As to the liability of an attorney. He is not held to the rule of infallibility, but is responsible to his client only for those mistakes as a pleader which indicate a lack on his part of the attainments and diligence commonly possessed and exercised by legal practitioners. Courts often differ as to the sufficiency of a pleading without subjecting the judges to the reproach of ignorance or incompetency on account of conflicting views. (Kissam v. Bremerman, 44 App. Div. 588, 591.)

“It is undoubtedly true that an attorney is only bound to exercise the ordinary reasonable skill and knowledge of his profession, and is not liable for every error of judgment or opinion as" to the law.” (Cullen, J., Byrnes v. Palmer, 18 App. Div. 1; affd., 160 N. Y. 699.)

“ The conduct of a lawsuit involves questions of judgment and discretion as to which even the most distinguished members of the profession may differ. They often present subtle and doubtful questions of law. If in such cases a lawyer errs on a question not elementary or conclusively settled by authority, that error is one of judgment for which he is not liable.” (Byrnes v. Palmer, supra.)

The question as to whether pleading the payment of the transfer tax was a condition precedent and hence required to be alleged in the complaint, or was a condition subsequent and *158hence required to be set up in the answer in order to be available as a defense, was decided by the Court of Appeals by a vote of four to three, Judge Vann writing the dissenting opinion in which Judges Cullen and Collin concurred.

Prior to the decisions in Bean v. Flint, no court seems to have passed upon that question.

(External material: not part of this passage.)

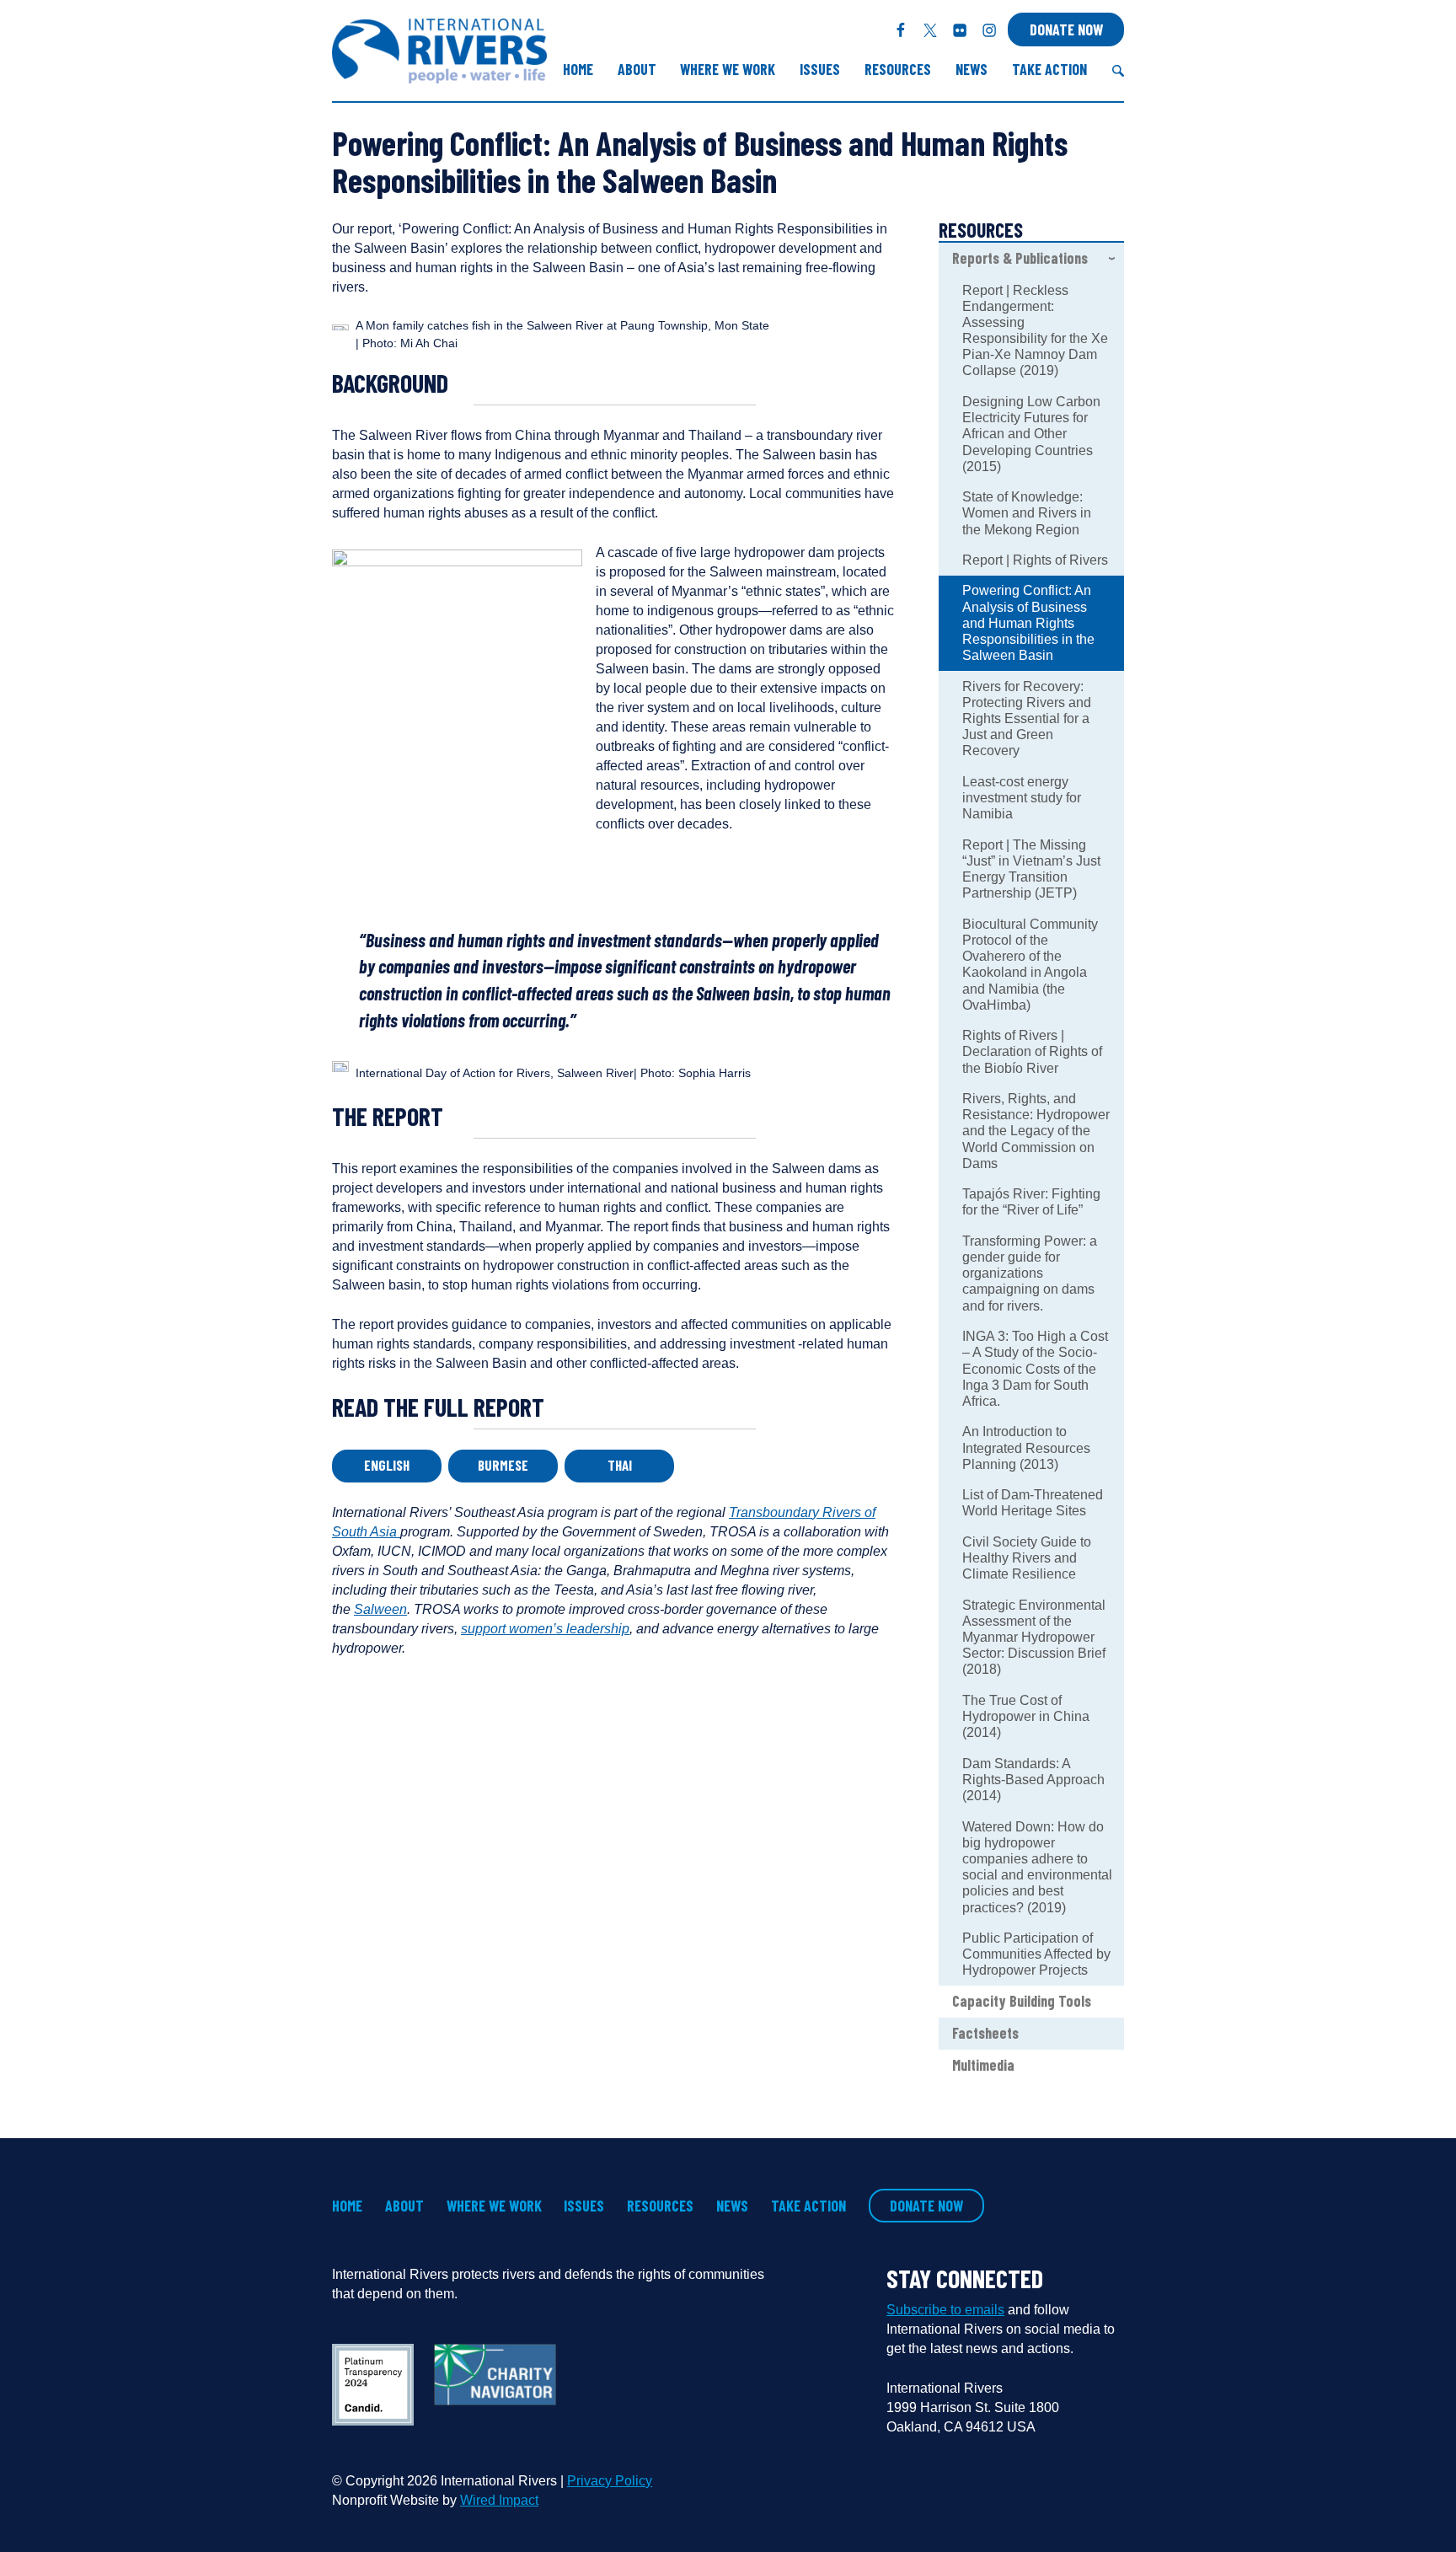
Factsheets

It is clear in view of this division of opinion in the Court of Appeals and of the facts before referred to, that the defendants cannot be held to any liability by reason of having believed as the testimony shows, and acted upon the belief, that it was incumbent upon the plaintiff to allege and prove the payment of the transfer tax, nor because of not having applied for permission to amend the answer by pleading the non-payment of such tax.

A careful examination of the record convinces us that the facts fall far short of establishing liability upon the part of the defendants, judged by even a much more stringent rule than that above stated.

The decision of the trial court dismissing the complaint was, therefore, correct and should be affirmed, with costs.

Judgment and order unanimously affirmed, with costs.